Death called while you were out, so I gave him your cell number.

Now if you want to get to heaven

Let me tell you what to do

You better grease your foot up buddy

With that ol’ mutton stew

And when the devil comes at you

With them greasy hands

You just slide on over to the promised land

Since The Last Time, (Somebody Died) ~ Lyle Lovett

So, they buried Betty Sue this week.

Sitting at the graveside, slapping away an in-laws roving hands, I started thinking: Well, this sucks.

I do not want a quiet and tasteful funeral. I want a loud, bawdy funeral. Alcohol is a must. Loud music. Police called. That’s how I want to go out.

And here is the playlist:

Spirit In The Sky – Martin Greenbaum

Magic Carpet Ride – Steppenwolf

Don’t Fear The Reaper – Blue Oyster Cult

Church – Lyle Lovett

Since The Last Time, (Somebody Died)- Lyle Lovett

Baby Got Back – Sir Mix-Alot

And, as they lower me in to the ground……

Queen’s Another One Bites The Dust.

Then I want everyone to pile into various taxicabs (drinking and driving?
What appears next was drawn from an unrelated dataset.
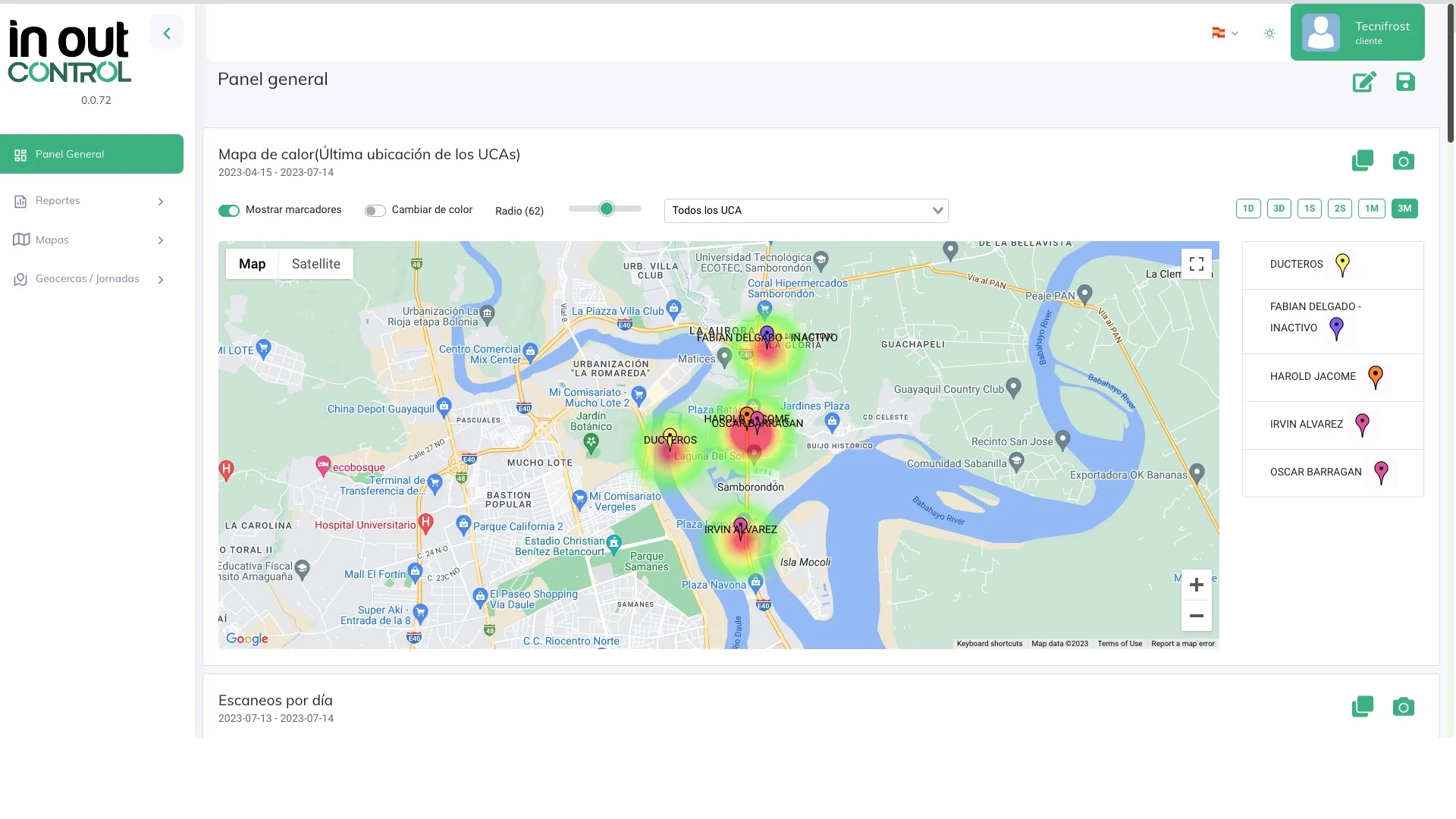This screenshot has height=819, width=1456.
Task: Open the Tecnifrost user profile button
Action: tap(1357, 33)
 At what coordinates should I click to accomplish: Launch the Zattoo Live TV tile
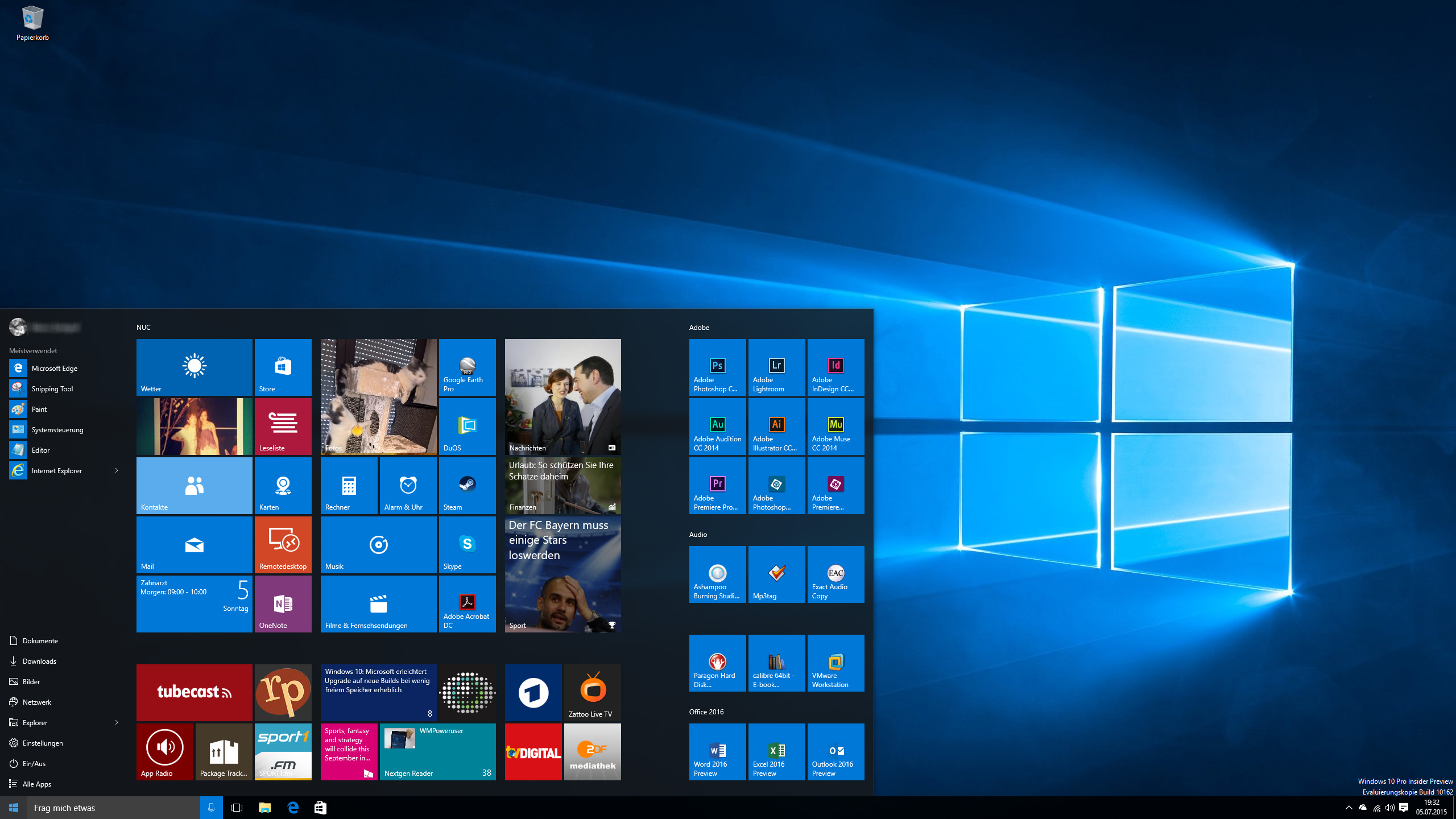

Not at my funeral buddy) and hit the town.

I think, for this occasion, we should rent out the Hunt Club. I mean really, how much could it be? Hire a zydeco band, BBQ and steaks and something nice and veggie for Pet.
And an open bar.
And smoking.
Lots and lots of smoking.
Except around Vidi. She is seriously allergic, whole face swells up. Cut her some slack and give her a seat by a window.

Tell the real stories. The laugh so hard you wet yourself stuff. Like the time I got drunk and tried to cop a feel off a cop, ( I STILL think his ass looked fine in those stretchly little beige britches) or even the time when my date was on America’s Most Wanted. Seriously, we are at dinner, my mom is home watching him. Not good.

And of course, Sweetboy will have to tell the story about Mother’s Day and the sunglasses.

Maybe someone will start a conga line. I’d like that.

Dress code is optional. Come naked if you want. Wear a red dress or flip flops. Hell, won’t bug me. I’ll be dead.

Speaking of which, I don’t care what you bury me in but my feet better be in Vans. I know they don’t put shoes on dead people but by god if they can put Clarence Thomas on the Supreme Court, they can put shoes on me.
(FYI – I still believe Anita Hill – just sayin’.)
I remember a t-shirt once that said, “Live your life in such a way that the preacher doesn’t have to lie at your funeral.”
As for me, I want him to have to lie his ass off.

~ by D.L. Graves on November 23, 2009.